*AIM:*
Render the listing below as a JSON array of strings, one string per line, from the line containing "Click the مسجد ملک label" through the line containing "pyautogui.click(x=305, y=205)", both ends included. Leave out blank lines and every line outside that span.

------------

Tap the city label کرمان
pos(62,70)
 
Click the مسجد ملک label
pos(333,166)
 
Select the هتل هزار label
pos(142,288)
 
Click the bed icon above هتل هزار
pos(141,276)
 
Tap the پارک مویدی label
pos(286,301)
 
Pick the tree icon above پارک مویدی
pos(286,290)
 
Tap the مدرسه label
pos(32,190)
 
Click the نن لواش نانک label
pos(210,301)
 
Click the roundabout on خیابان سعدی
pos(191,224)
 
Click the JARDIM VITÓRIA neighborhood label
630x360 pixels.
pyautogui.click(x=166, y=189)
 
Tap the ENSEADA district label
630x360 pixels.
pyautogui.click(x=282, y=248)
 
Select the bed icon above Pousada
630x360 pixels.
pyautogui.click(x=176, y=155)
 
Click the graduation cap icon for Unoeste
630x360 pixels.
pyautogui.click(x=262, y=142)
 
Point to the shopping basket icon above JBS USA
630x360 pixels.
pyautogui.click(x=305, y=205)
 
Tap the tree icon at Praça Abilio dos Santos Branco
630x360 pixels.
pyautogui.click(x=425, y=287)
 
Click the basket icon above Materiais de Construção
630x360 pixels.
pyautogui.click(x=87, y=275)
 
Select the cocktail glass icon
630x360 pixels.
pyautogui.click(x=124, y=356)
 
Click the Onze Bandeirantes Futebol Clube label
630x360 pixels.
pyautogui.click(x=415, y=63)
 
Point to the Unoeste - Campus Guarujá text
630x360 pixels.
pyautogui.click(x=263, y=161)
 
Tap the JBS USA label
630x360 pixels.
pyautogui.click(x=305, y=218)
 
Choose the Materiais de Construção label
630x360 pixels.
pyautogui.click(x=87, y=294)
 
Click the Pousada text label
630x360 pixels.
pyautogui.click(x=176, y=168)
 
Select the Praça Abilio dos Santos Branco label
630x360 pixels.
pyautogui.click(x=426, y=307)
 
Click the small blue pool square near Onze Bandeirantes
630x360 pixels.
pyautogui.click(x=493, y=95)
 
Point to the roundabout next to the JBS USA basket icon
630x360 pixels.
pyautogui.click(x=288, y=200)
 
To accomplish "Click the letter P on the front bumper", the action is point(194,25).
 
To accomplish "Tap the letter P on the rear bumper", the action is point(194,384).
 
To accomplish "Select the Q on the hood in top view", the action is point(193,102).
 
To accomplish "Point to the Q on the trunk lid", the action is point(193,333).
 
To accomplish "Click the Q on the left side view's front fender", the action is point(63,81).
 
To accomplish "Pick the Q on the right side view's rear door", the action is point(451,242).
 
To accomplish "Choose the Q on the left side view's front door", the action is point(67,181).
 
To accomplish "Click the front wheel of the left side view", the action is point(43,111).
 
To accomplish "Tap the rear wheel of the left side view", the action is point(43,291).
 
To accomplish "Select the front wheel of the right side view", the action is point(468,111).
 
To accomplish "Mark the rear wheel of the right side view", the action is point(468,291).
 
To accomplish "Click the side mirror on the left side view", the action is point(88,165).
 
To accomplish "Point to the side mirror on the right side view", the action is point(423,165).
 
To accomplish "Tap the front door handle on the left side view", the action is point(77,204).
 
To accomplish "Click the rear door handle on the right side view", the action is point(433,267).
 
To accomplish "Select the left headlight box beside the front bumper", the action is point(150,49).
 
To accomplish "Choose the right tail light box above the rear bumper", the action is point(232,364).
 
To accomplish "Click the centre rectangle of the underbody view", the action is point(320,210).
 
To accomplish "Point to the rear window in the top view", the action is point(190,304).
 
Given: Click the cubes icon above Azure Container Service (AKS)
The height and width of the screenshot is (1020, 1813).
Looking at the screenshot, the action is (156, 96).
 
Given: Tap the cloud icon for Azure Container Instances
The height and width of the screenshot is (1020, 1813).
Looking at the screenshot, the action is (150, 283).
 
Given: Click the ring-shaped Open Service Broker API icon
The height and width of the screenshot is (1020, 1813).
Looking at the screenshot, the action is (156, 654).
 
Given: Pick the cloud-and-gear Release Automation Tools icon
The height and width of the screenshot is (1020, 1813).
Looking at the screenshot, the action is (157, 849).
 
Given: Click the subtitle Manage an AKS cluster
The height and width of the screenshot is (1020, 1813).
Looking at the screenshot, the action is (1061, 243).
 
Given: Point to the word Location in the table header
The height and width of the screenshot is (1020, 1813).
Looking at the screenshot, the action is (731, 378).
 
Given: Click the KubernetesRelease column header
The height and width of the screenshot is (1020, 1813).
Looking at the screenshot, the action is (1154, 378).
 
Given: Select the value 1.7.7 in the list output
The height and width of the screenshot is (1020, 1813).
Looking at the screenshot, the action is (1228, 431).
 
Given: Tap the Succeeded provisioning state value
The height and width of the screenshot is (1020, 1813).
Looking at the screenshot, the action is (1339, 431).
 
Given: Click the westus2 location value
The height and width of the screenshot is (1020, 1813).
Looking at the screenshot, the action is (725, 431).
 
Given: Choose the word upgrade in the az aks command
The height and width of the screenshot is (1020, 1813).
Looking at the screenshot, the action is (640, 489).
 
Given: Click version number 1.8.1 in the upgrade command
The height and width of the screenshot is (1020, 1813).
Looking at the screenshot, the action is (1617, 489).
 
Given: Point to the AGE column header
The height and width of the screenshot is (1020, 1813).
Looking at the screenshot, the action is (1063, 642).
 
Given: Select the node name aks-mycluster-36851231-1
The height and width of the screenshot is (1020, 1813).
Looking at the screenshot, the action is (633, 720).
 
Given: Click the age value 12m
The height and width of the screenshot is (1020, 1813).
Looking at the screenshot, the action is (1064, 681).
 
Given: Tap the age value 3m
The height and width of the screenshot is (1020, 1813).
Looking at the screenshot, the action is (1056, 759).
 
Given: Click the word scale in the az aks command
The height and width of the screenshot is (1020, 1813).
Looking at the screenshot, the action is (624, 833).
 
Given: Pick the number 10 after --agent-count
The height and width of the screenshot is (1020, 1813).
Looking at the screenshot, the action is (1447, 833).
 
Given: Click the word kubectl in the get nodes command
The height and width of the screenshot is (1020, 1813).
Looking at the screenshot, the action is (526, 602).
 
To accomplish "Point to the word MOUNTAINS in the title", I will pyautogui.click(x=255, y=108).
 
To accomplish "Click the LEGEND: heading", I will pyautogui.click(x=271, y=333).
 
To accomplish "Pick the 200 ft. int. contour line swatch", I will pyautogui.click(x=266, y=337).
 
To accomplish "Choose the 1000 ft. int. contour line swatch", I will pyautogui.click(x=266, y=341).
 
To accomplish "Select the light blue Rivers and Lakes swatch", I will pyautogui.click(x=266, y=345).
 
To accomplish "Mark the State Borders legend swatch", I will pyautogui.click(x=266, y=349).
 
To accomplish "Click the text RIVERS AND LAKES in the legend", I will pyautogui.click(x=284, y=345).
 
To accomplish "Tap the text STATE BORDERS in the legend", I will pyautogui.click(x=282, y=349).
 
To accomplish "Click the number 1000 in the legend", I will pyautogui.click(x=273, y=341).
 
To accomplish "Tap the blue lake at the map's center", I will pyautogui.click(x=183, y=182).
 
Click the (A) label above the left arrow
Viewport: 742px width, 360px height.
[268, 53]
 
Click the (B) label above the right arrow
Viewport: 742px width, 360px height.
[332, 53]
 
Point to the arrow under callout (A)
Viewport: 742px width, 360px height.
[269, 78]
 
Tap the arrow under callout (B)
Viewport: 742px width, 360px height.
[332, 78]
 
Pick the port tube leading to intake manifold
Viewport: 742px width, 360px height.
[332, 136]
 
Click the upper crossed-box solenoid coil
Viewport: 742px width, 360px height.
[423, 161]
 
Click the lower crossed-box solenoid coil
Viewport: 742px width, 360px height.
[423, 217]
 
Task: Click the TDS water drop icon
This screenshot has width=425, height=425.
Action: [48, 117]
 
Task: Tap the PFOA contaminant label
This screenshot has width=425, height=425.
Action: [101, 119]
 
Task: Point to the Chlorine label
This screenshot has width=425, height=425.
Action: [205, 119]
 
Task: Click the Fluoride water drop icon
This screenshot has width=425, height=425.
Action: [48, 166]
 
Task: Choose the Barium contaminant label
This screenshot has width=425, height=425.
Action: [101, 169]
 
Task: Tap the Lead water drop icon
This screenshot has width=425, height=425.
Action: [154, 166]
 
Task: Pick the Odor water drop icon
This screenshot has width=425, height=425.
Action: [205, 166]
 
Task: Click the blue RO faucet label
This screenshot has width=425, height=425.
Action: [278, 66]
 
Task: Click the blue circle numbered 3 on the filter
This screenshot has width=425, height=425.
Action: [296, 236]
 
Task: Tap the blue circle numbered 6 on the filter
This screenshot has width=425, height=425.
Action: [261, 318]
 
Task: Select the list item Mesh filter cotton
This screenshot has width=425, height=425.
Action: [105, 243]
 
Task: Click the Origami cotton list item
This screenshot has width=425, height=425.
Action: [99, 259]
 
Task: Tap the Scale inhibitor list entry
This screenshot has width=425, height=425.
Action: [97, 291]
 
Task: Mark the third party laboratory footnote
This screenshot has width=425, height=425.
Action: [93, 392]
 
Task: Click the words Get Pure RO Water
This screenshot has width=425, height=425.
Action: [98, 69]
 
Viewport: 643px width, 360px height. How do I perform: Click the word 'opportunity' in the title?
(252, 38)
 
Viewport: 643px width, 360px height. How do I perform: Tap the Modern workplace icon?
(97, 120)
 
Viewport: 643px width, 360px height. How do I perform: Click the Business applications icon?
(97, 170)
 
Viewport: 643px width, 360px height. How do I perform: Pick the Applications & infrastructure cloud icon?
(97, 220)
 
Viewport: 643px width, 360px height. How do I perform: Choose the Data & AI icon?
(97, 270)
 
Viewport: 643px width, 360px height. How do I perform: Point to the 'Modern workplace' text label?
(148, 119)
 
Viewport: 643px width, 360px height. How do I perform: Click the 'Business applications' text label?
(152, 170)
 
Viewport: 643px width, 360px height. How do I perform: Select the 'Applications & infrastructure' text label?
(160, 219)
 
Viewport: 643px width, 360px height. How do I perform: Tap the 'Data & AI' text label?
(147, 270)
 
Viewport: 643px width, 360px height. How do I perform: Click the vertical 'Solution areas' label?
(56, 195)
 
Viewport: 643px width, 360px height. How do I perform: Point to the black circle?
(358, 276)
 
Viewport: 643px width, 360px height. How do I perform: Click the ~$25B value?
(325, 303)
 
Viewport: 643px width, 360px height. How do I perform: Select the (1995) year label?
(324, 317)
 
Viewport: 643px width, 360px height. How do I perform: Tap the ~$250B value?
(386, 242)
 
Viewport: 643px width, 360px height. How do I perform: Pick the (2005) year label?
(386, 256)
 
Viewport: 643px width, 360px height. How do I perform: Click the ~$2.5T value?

------------

*RESPONSE:*
[
  "Click the مسجد ملک label",
  "pos(333,166)",
  "Select the هتل هزار label",
  "pos(142,288)",
  "Click the bed icon above هتل هزار",
  "pos(141,276)",
  "Tap the پارک مویدی label",
  "pos(286,301)",
  "Pick the tree icon above پارک مویدی",
  "pos(286,290)",
  "Tap the مدرسه label",
  "pos(32,190)",
  "Click the نن لواش نانک label",
  "pos(210,301)",
  "Click the roundabout on خیابان سعدی",
  "pos(191,224)",
  "Click the JARDIM VITÓRIA neighborhood label",
  "630x360 pixels.",
  "pyautogui.click(x=166, y=189)",
  "Tap the ENSEADA district label",
  "630x360 pixels.",
  "pyautogui.click(x=282, y=248)",
  "Select the bed icon above Pousada",
  "630x360 pixels.",
  "pyautogui.click(x=176, y=155)",
  "Click the graduation cap icon for Unoeste",
  "630x360 pixels.",
  "pyautogui.click(x=262, y=142)",
  "Point to the shopping basket icon above JBS USA",
  "630x360 pixels.",
  "pyautogui.click(x=305, y=205)"
]